A collection of 4 end-to-end Data Science projects completed as part of the Oasis Infobyte internship program. Each task covers a real-world problem — from classification and regression to NLP — with full EDA, model training, evaluation, and (for Task 4) a live Streamlit web app.
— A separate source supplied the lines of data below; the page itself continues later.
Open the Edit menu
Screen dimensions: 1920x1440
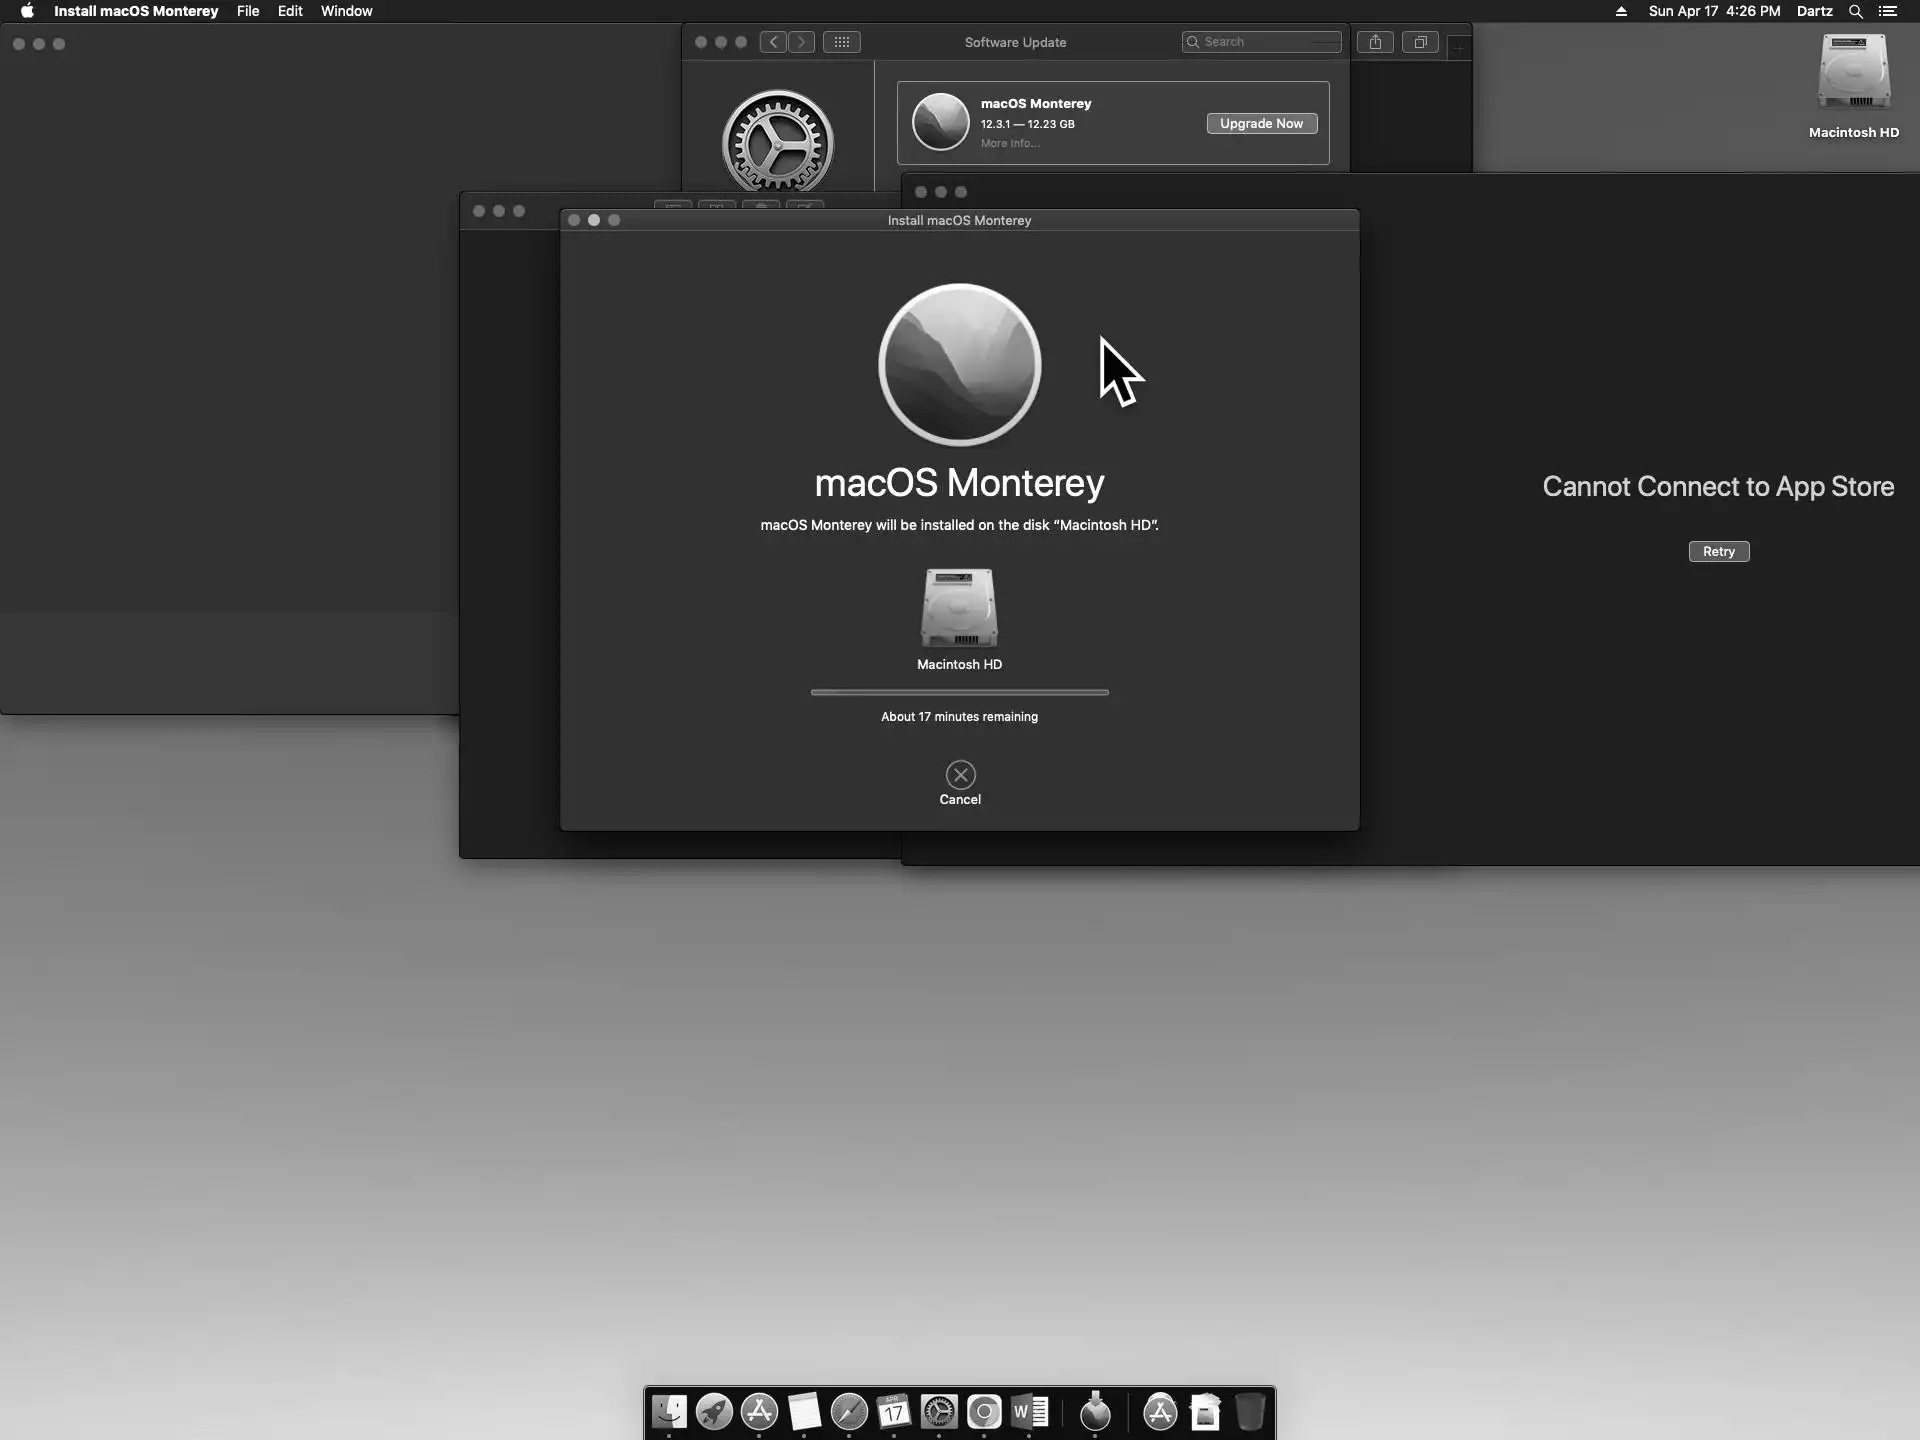tap(290, 11)
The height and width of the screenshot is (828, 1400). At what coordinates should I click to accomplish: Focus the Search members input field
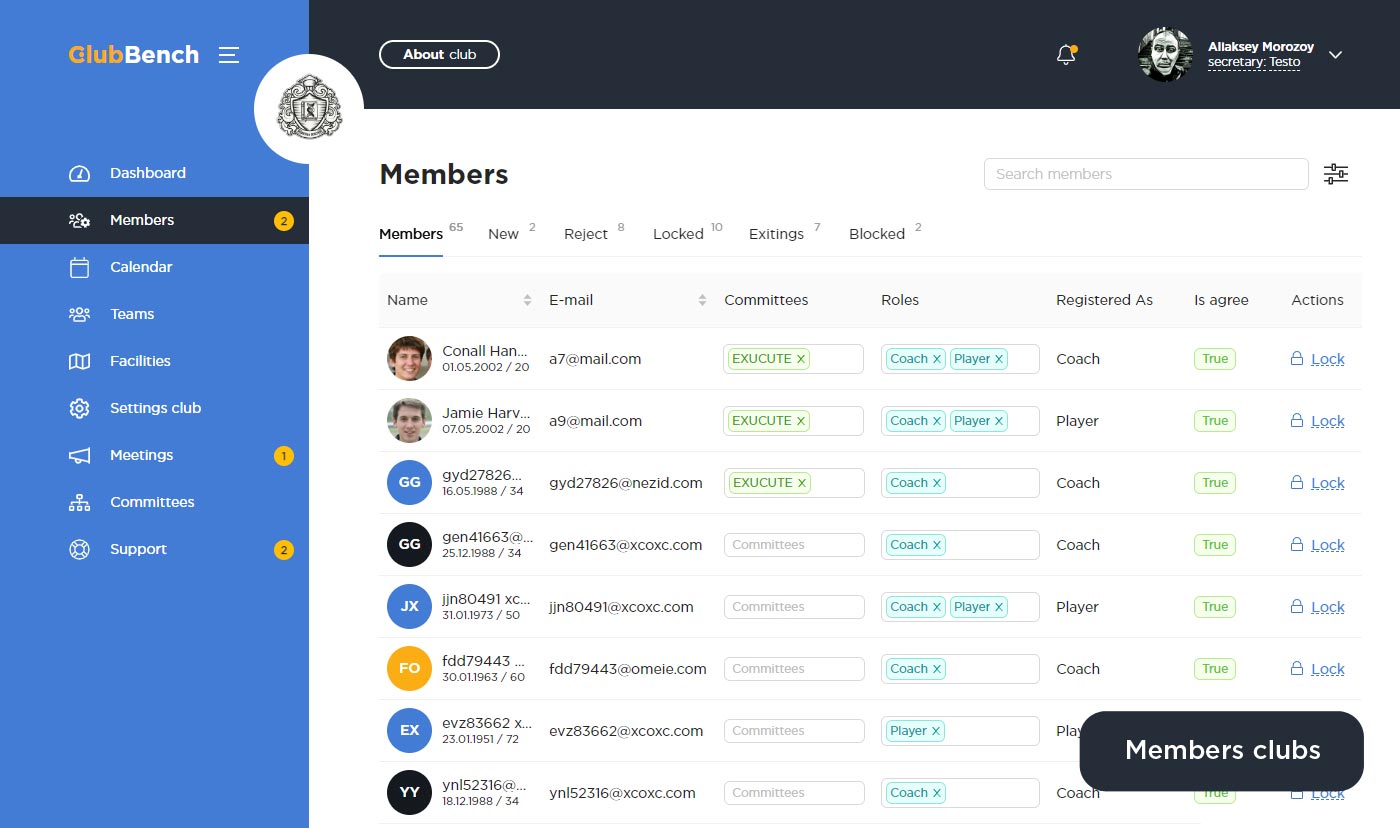tap(1145, 174)
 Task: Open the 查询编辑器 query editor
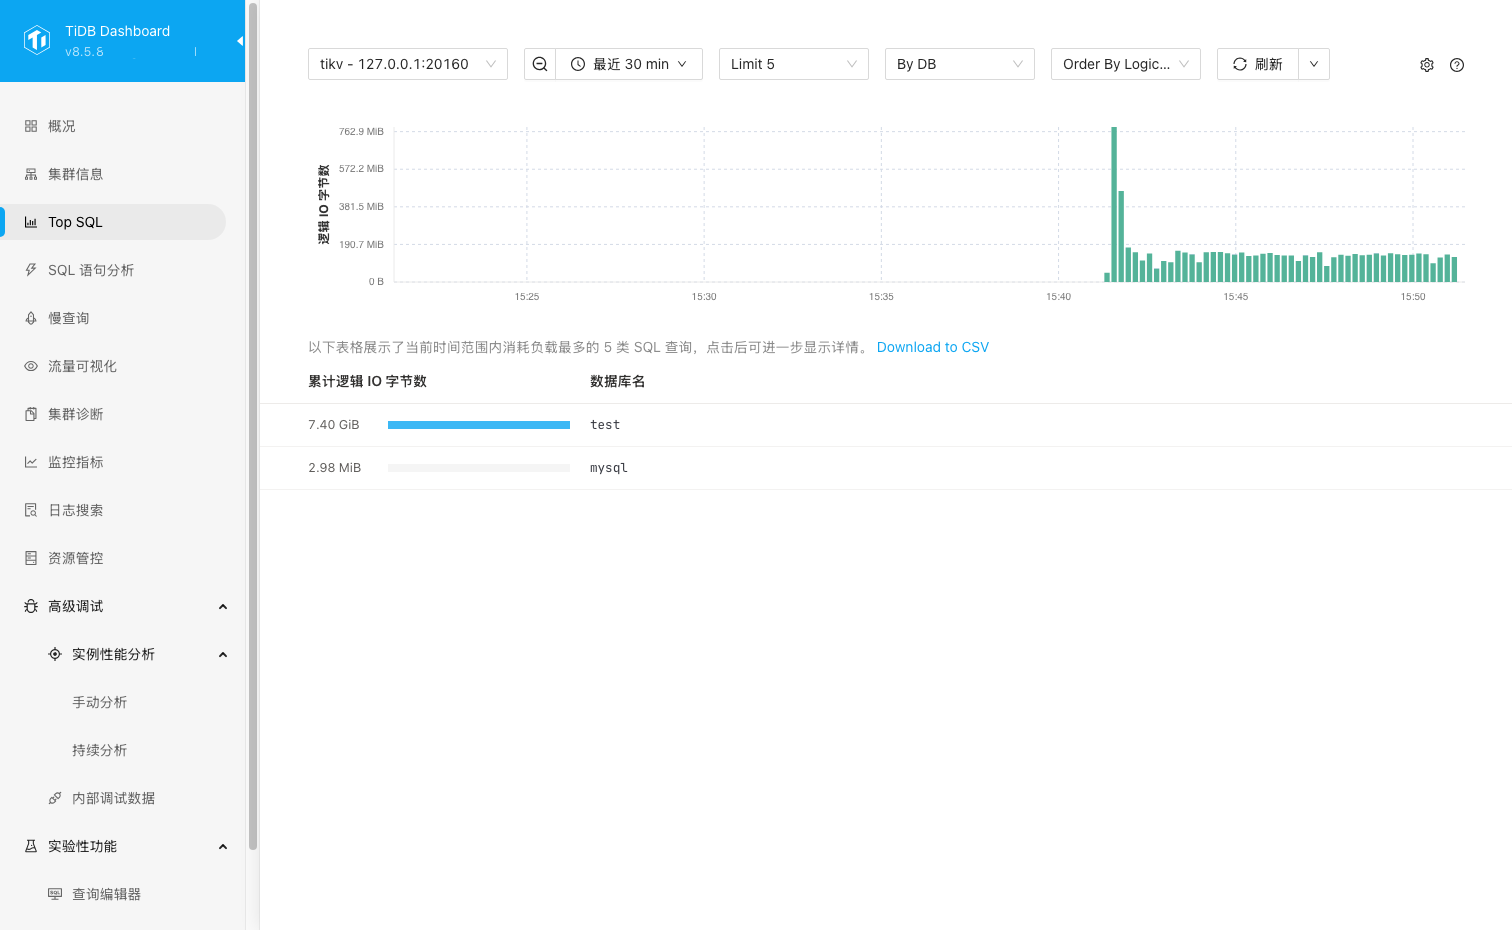pos(106,894)
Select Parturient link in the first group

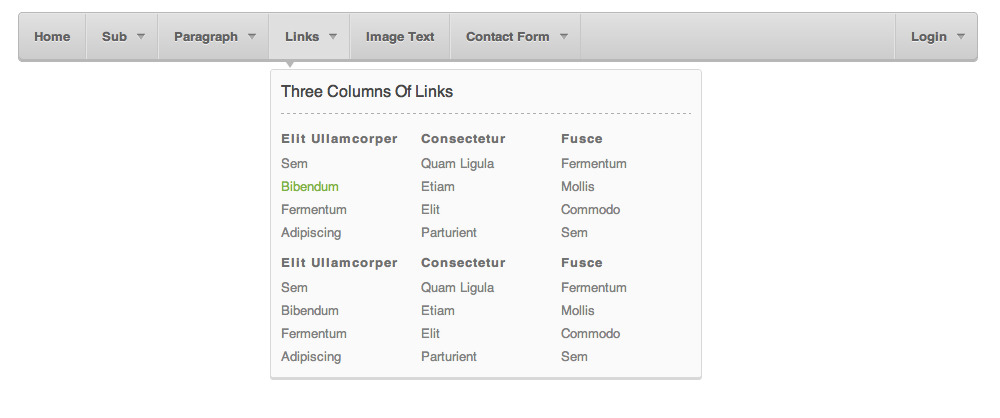(449, 233)
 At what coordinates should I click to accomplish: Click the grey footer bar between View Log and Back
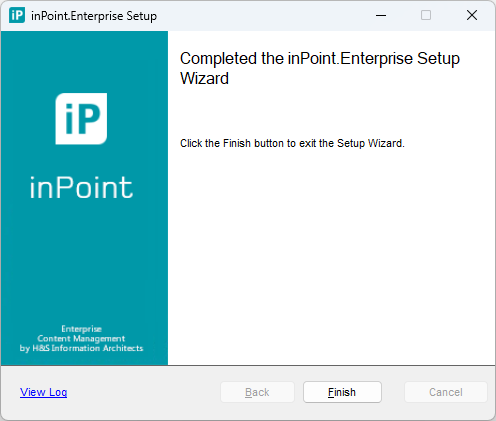[x=143, y=392]
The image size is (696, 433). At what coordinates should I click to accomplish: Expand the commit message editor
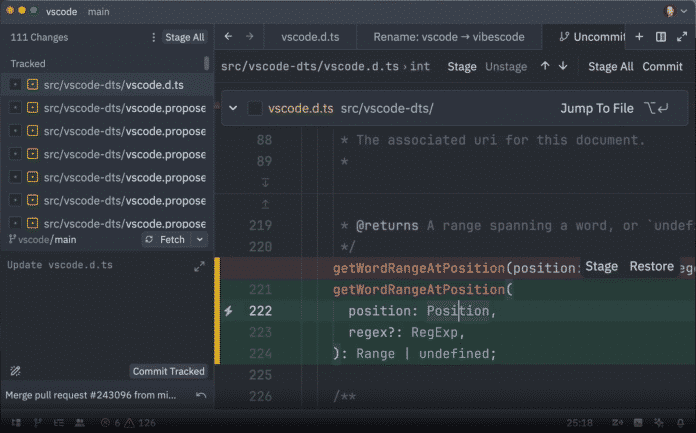click(199, 267)
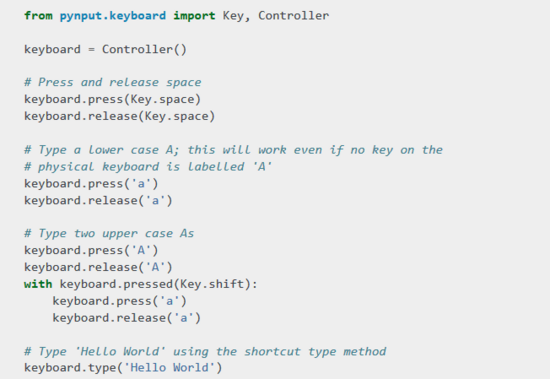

| # | Project | Type | Key Algorithm | Live App |
|---|---|---|---|---|
| 1 | Iris Flower Classification | Classification | Logistic Regression, KNN, SVM | — |
| 2 | Unemployment Analysis | EDA / Time Series | Pandas, Seaborn | — |
| 3 | Car Price Prediction | Regression | Linear Regression, Random Forest | — |
| 4 | Email Spam Detection | NLP / Classification | Naive Bayes + TF-IDF | ✅ Streamlit |
OIBSIP/
├── .devcontainer/
│ └── devcontainer.json # GitHub Codespaces config (auto-runs Streamlit)
│
├── DataScience-Task1-IrisFlowerClassification/
│ ├── Muhammad_Danish_Iris_Flower_Classification.ipynb
│ ├── README.md
│ ├── output/ # saved plots & results
│ └── screenshots/
│
├── DataScience-Task2-UnemploymentAnalysis/
│ ├── Unemployment_Analysis.ipynb
│ ├── Unemployment_Rate_upto_11_2020.csv
│ ├── README.md
│ ├── outputs/
│ └── screenshots/
│
├── DataScience-Task3-CarPricePrediction/
│ ├── notebook/ # Jupyter notebook
│ ├── dataset/ # car data.csv (CarDekho)
│ ├── outputs/ # saved model & metrics
│ ├── images/ # EDA screenshots
│ ├── requirements.txt
│ └── README.md
│
└── DataScience-Task4-EmailSpamDetection/
├── Email_Spam_Detection.ipynb
├── app/
│ ├── app.py # Streamlit web app
│ └── requirements.txt
├── dataset/
│ └── spam.csv
├── outputs/ # model metrics & reports
└── README.md
Goal: Classify Iris flowers into Setosa, Versicolor, and Virginica using petal/sepal measurements.
- Dataset loaded directly from
sklearn.datasets - EDA: pairplots, boxplots, descriptive statistics, null checks
- Models: Logistic Regression, K-Nearest Neighbors, Support Vector Machine
- Evaluation: Accuracy score, classification report, confusion matrix
📂 DataScience-Task1-IrisFlowerClassification/
Goal: Analyze unemployment trends across Indian states and measure the COVID-19 impact.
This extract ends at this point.